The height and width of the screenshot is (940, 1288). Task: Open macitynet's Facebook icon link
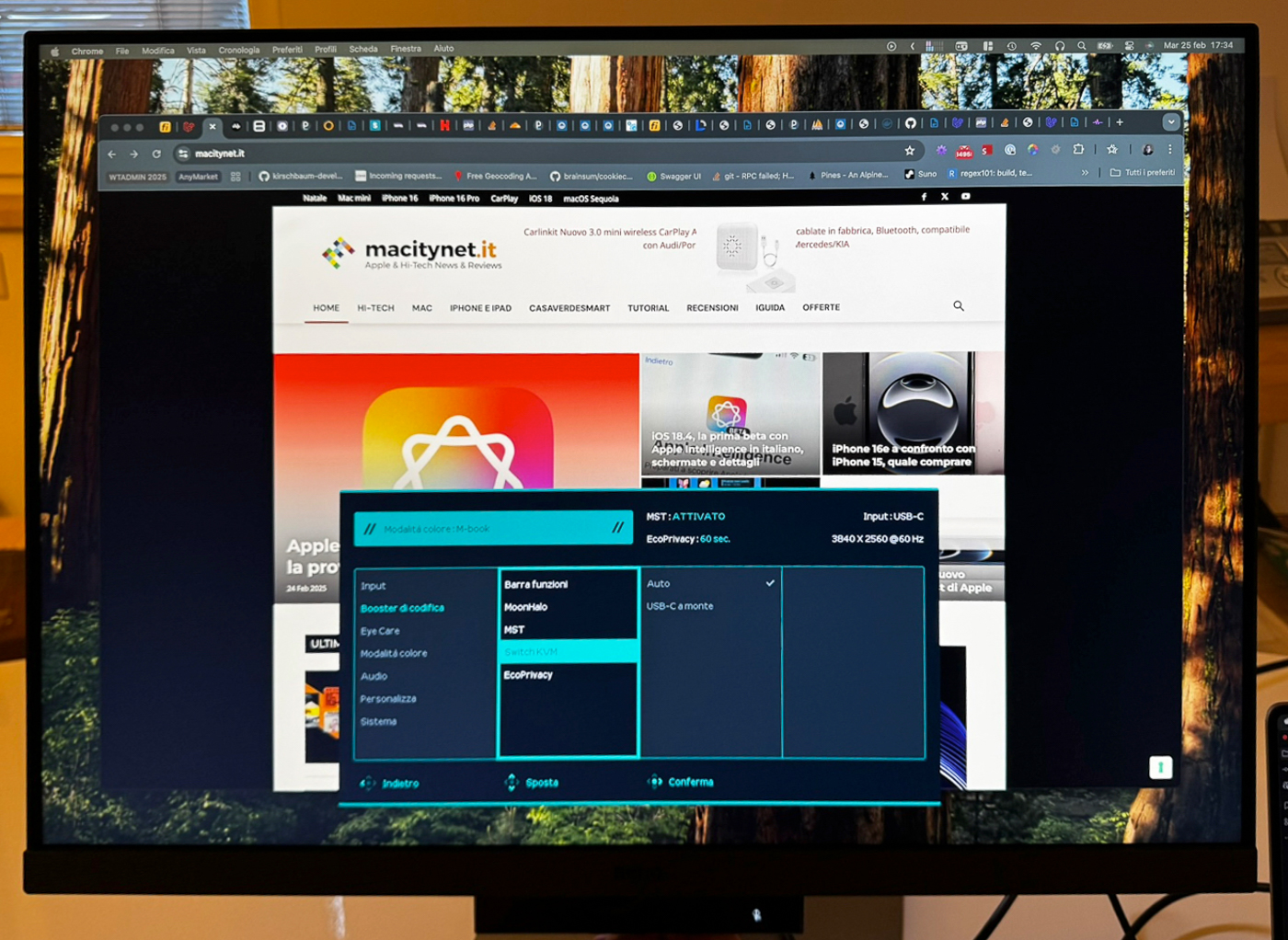tap(924, 197)
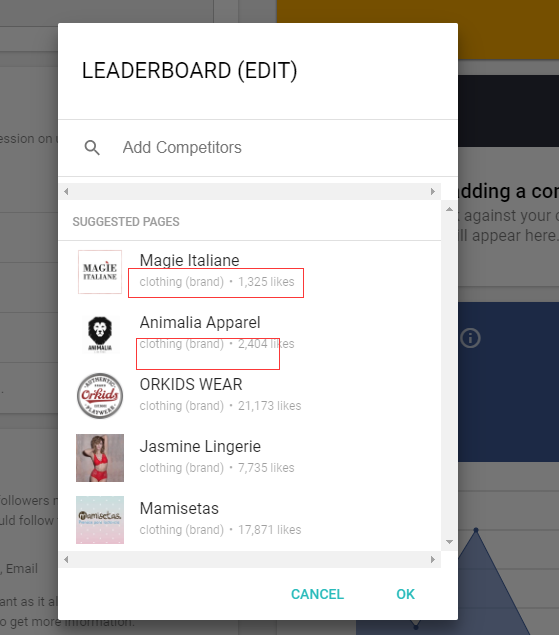Select the Mamisetas page name
Screen dimensions: 559x635
point(179,509)
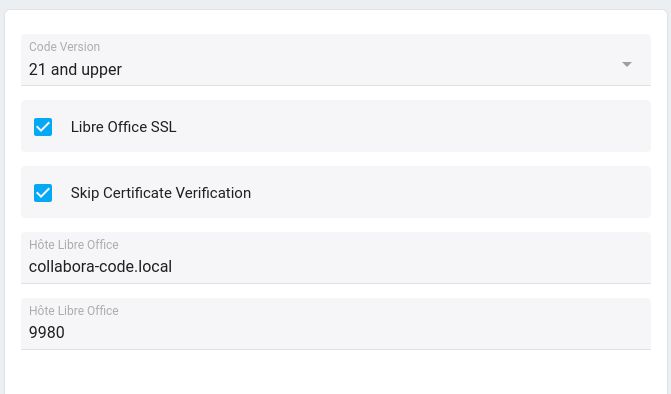This screenshot has height=394, width=671.
Task: Click the "Libre Office SSL" label text
Action: (x=123, y=127)
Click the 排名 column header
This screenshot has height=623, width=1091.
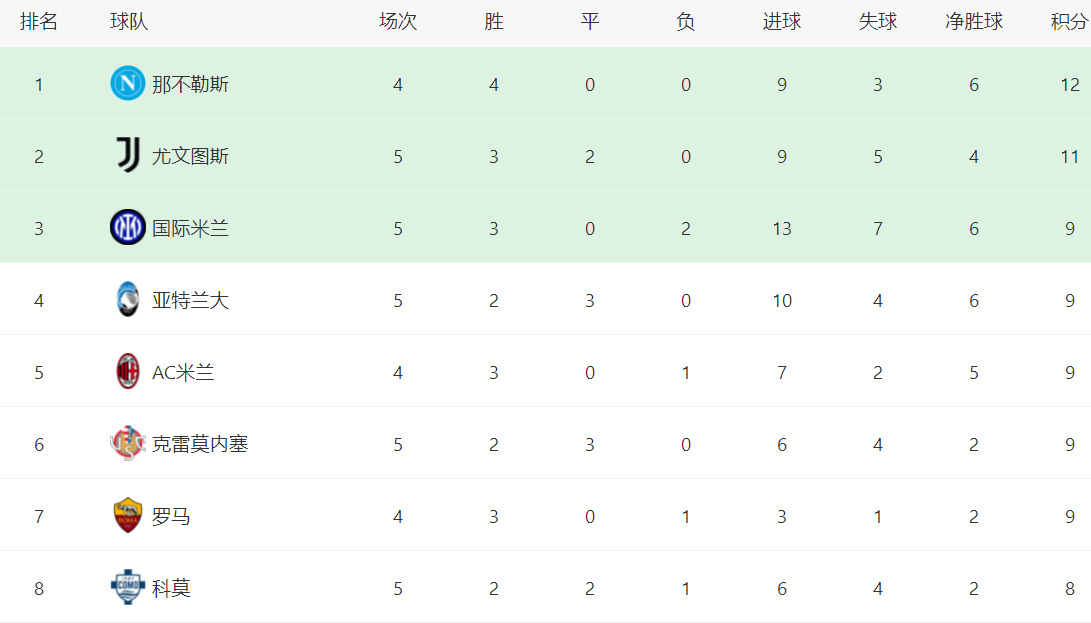point(39,22)
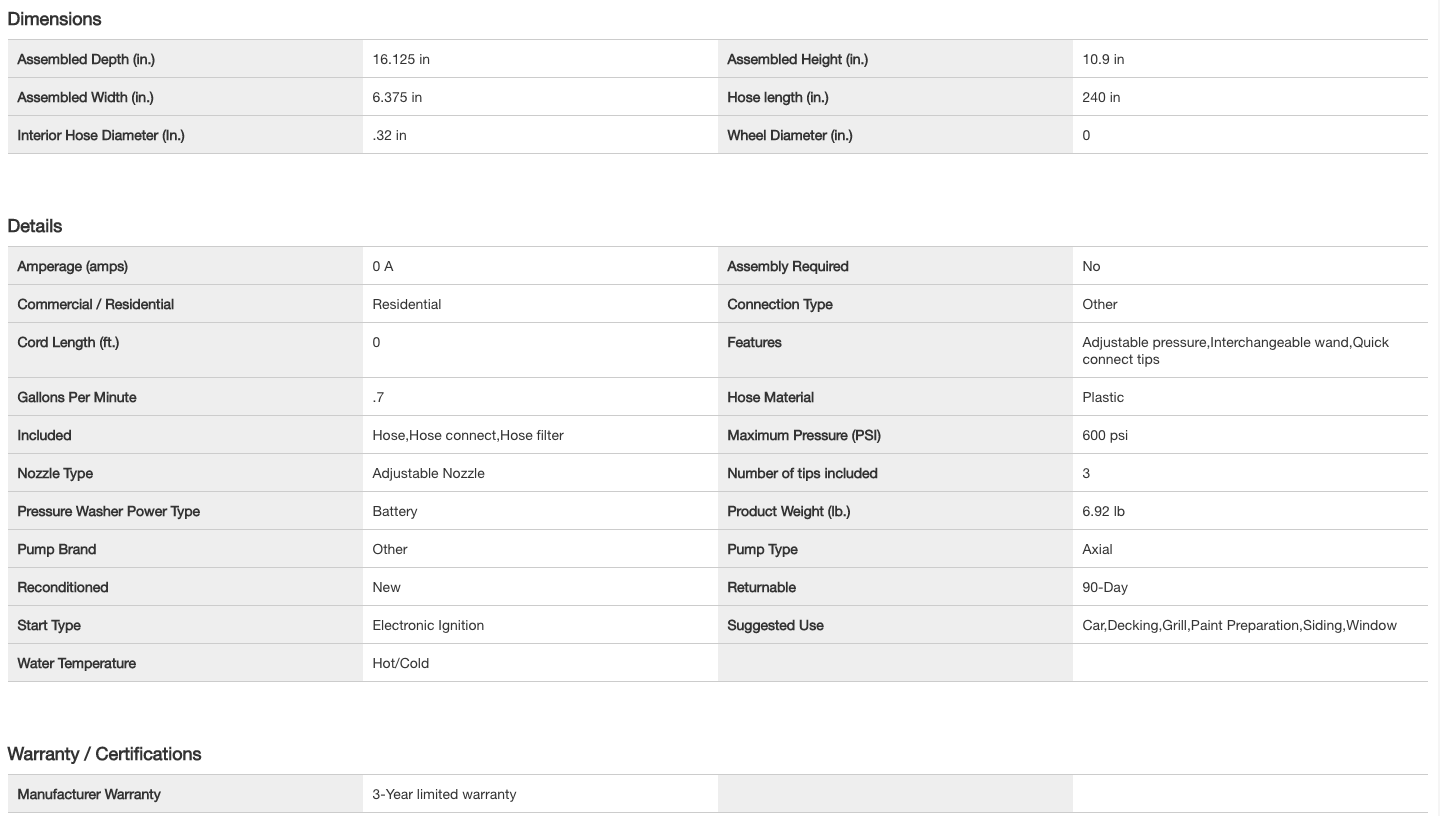Click the Pressure Washer Power Type value Battery
Viewport: 1440px width, 816px height.
[x=395, y=511]
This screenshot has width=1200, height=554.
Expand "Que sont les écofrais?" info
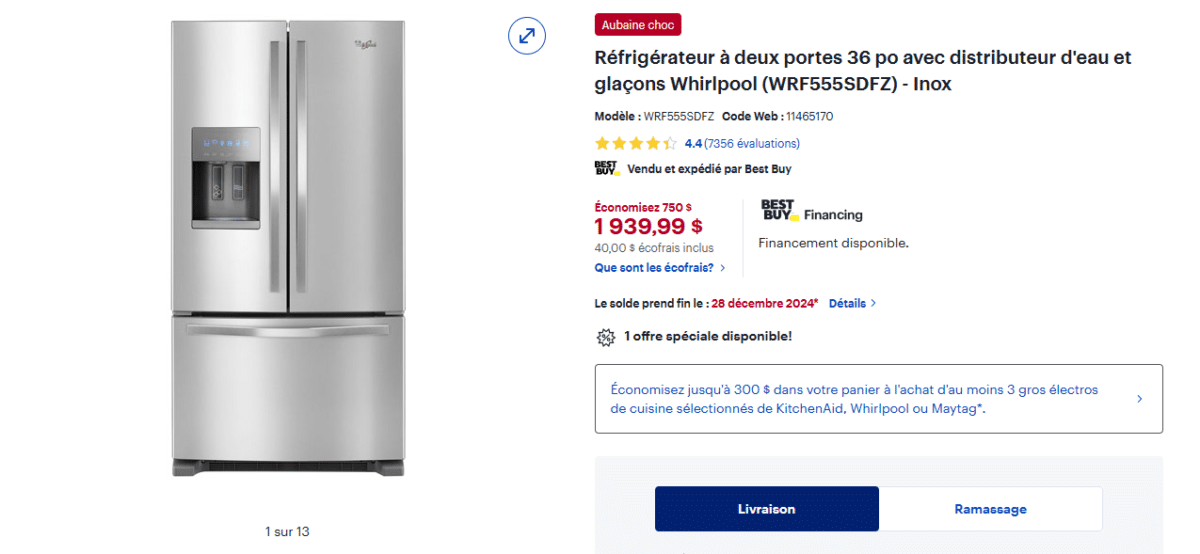pyautogui.click(x=660, y=268)
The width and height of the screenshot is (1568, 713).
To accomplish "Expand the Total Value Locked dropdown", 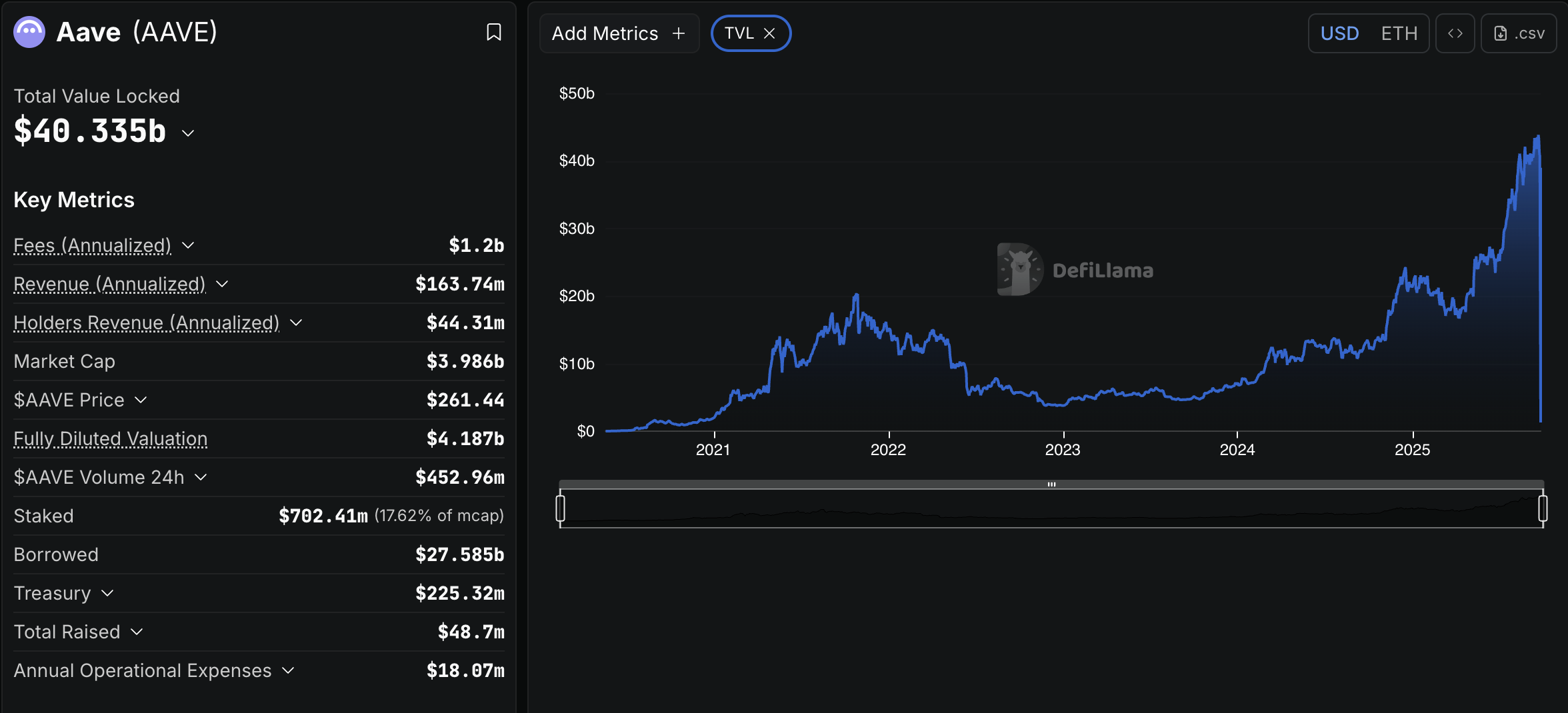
◆ ◆ ◆
Prompt
Copy out every item above word for word, leaving out the pictures.

Complete answer
The height and width of the screenshot is (940, 1288). Task: Open macitynet's Facebook icon link
tap(924, 197)
Select the Mamisetas page name
Screen dimensions: 559x635
point(179,509)
This screenshot has height=394, width=671.
Task: Click the "Libre Office SSL" label text
Action: (x=123, y=127)
Click the 排名 column header
This screenshot has height=623, width=1091.
point(39,22)
Click the Pressure Washer Power Type value Battery
Viewport: 1440px width, 816px height.
[x=395, y=511]
This screenshot has width=1200, height=554.
Expand "Que sont les écofrais?" info
pyautogui.click(x=660, y=268)
The width and height of the screenshot is (1568, 713).
To accomplish "Expand the Total Value Locked dropdown", 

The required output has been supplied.